------ DOCUMENT

Non loin de là, les quartiers de l'Île de Nantes sont en cours d'aménagement depuis 2003. La conception d'ensemble de l'île, enserrée entre deux bras de la Loire, a été assurée par l'architecte Alexandre Chemetoff. Le quartier comprend des immeubles résidentiels et de bureaux, des écoles, mais aussi des lieux ludiques. L'arbre aux hérons, aux branches de métal plantées de chasmophytes, plantes capables de se développer dans des conditions de sol très pauvres (voir le Lien horticole n° 657 du 30 avril 2009) se trouve là. Il n'est pas terminé à ce jour et il semble que le développement des végétaux ne donne pas entière satisfaction, mais l'idée suit son cours.
Tout près de là, la nature a repris ses droits sur les rives de la Loire. Une plante rare, l'angélique des marais, y est protégée. Des zones ont été pavées, avec joints enherbés, le long de la Loire, pour une transition naturelle entre le bâti et les bords de fleuve sauvages. Les zones de parking, autrefois installées sur les berges, ont disparu, au profit de circulations mixtes, motorisées et douces.

------------

**TRAVAIL À FAIRE**
Prolongez le texte ci-dessus sur l'aménagement de l'Île de Nantes en reprenant juste après sa dernière phrase.

------ ENTRÉES EXTRAITES

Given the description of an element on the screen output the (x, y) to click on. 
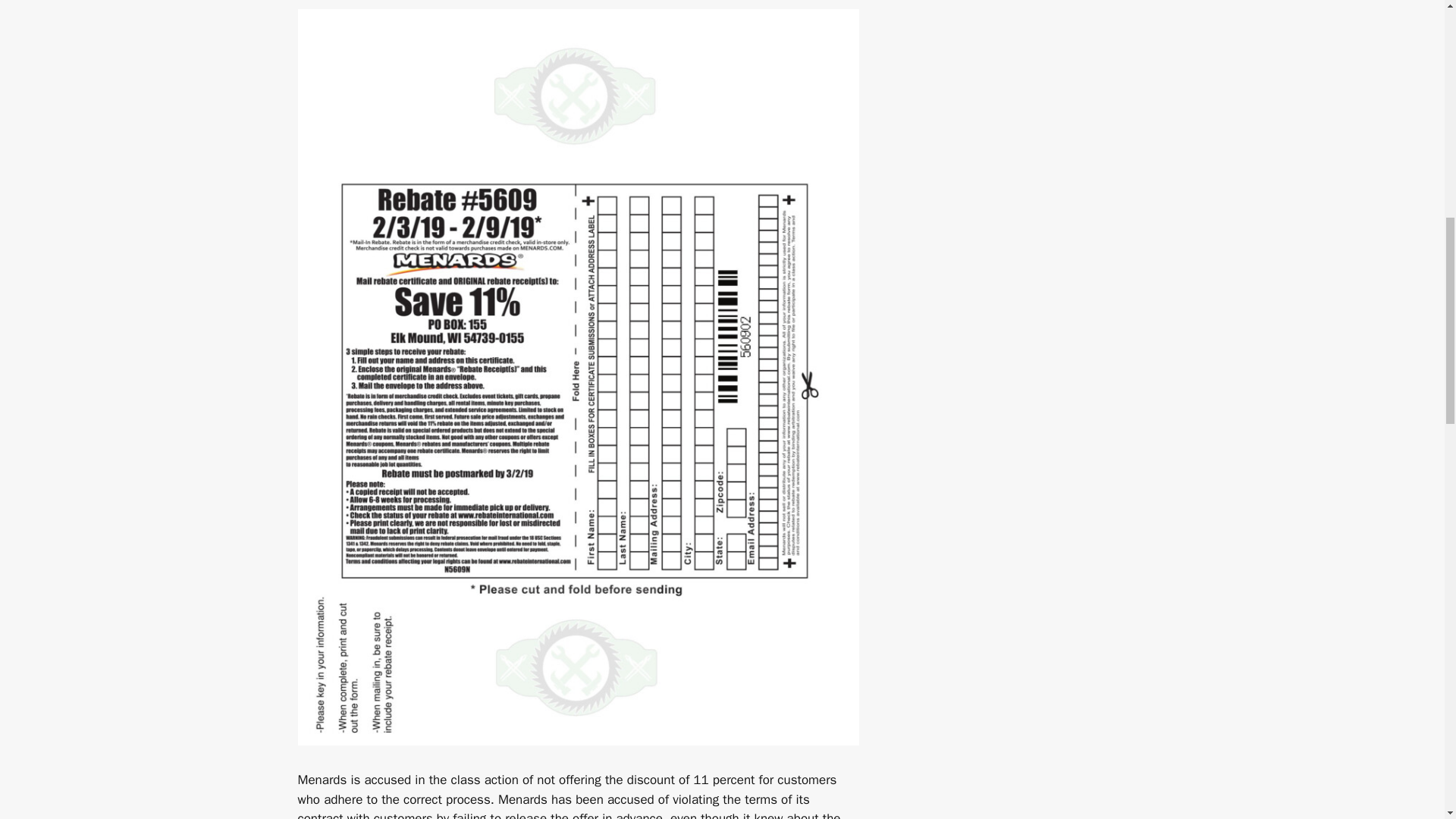
Scroll back to top (1406, 720)
Given the description of an element on the screen output the (x, y) to click on. 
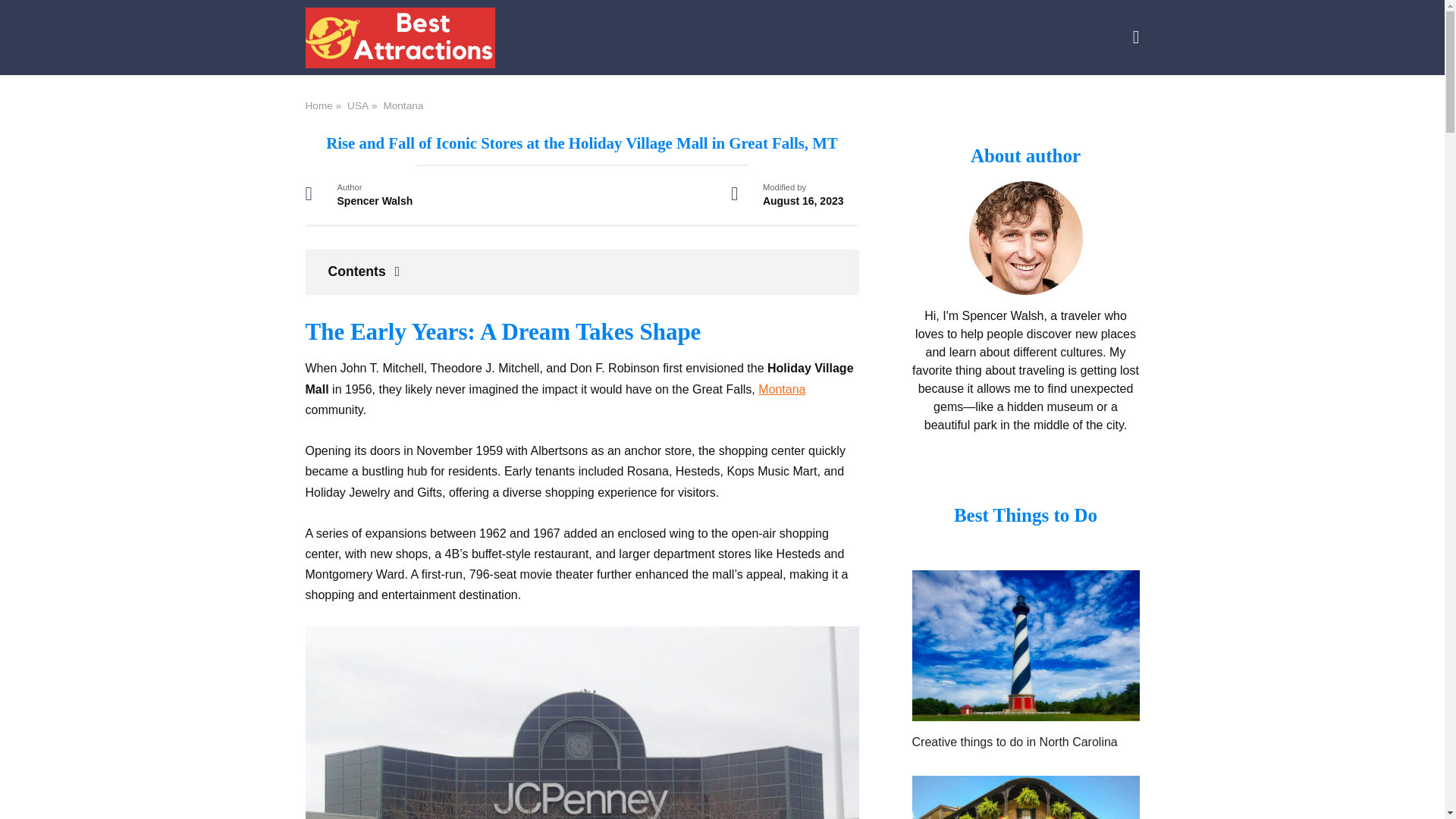
Montana (781, 389)
Creative things to do in North Carolina (1024, 711)
Creative things to do in North Carolina 6 (1024, 645)
USA (357, 105)
Creative things to do in North Carolina (1013, 741)
Montana (402, 105)
Home (317, 105)
Productive things to do in Louisiana 7 (1024, 797)
Given the description of an element on the screen output the (x, y) to click on. 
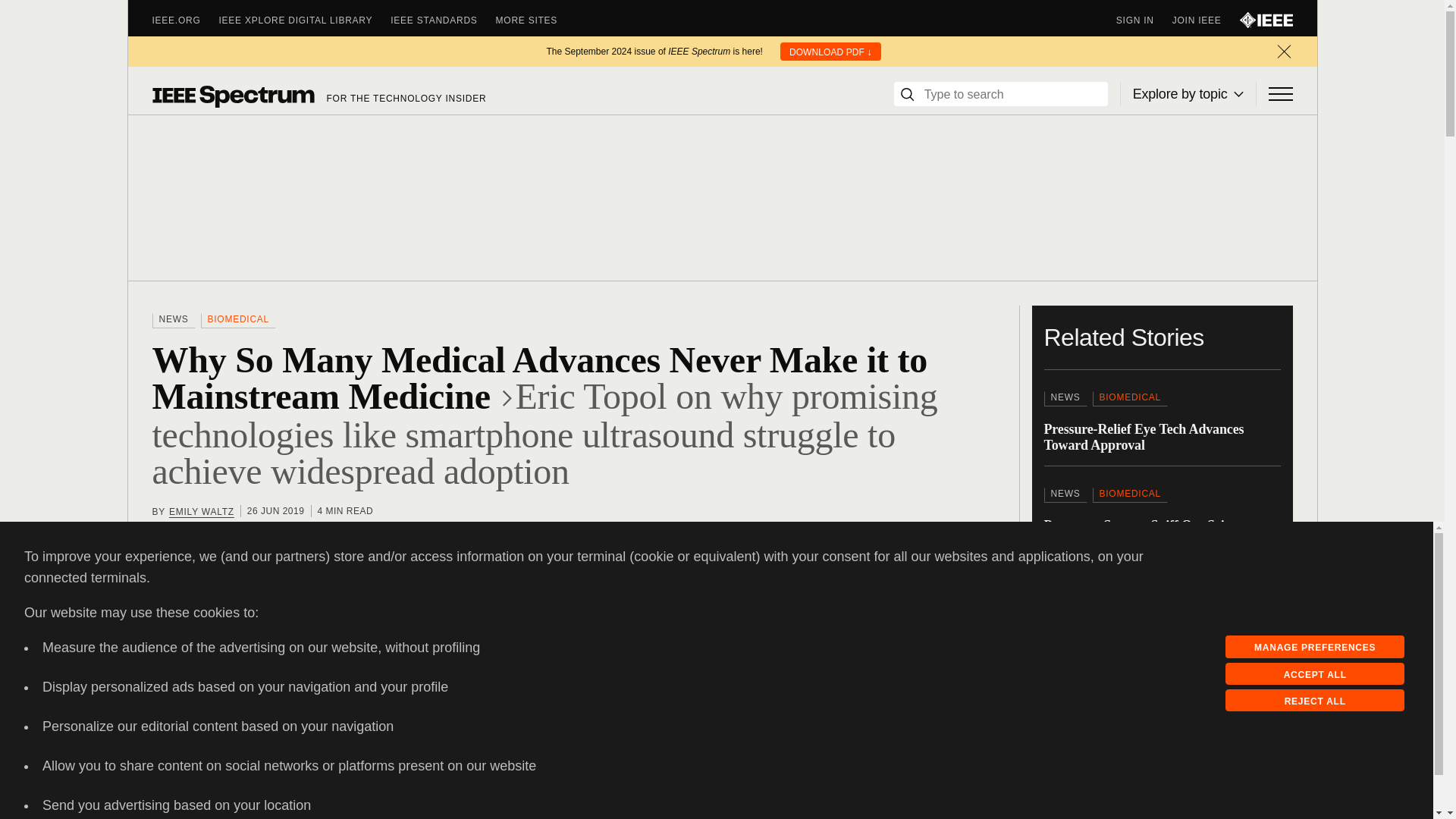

------------

**RÉPONSE À L'EXERCICE**
Toujours dans ce quartier, un bâtiment a été aménagé il y a quelques mois... en espace vert. Au coeur d'une zone résidentielle de 8 000 mètres carrés sur laquelle 91 appartements ont vu le jour, il accueillait autrefois la fonderie, où étaient fabriquées les hélices des bateaux. La toiture a été conservée. Les bardages de côté ont été démontés, du substrat a été apporté et des végétaux plantés. Le service des espaces verts a choisi d'y installer des espèces exotiques emblématiques du patrimoine botanique de la ville, 400 au total. Cette végétation prend place autour d'un espace central dédié à l'accueil du public. Les fours qui permettaient de fondre le métal ont été restaurés. Ils donnent au site une attractivité supplémentaire. La hauteur de substrat varie, selon les zones, de 50 cm à plus d'un mètre. Une partie du jardin est en terre de bruyère, une autre en terre sableuse, une dernière garnie de belle terre humifère qui permet la culture des bambous.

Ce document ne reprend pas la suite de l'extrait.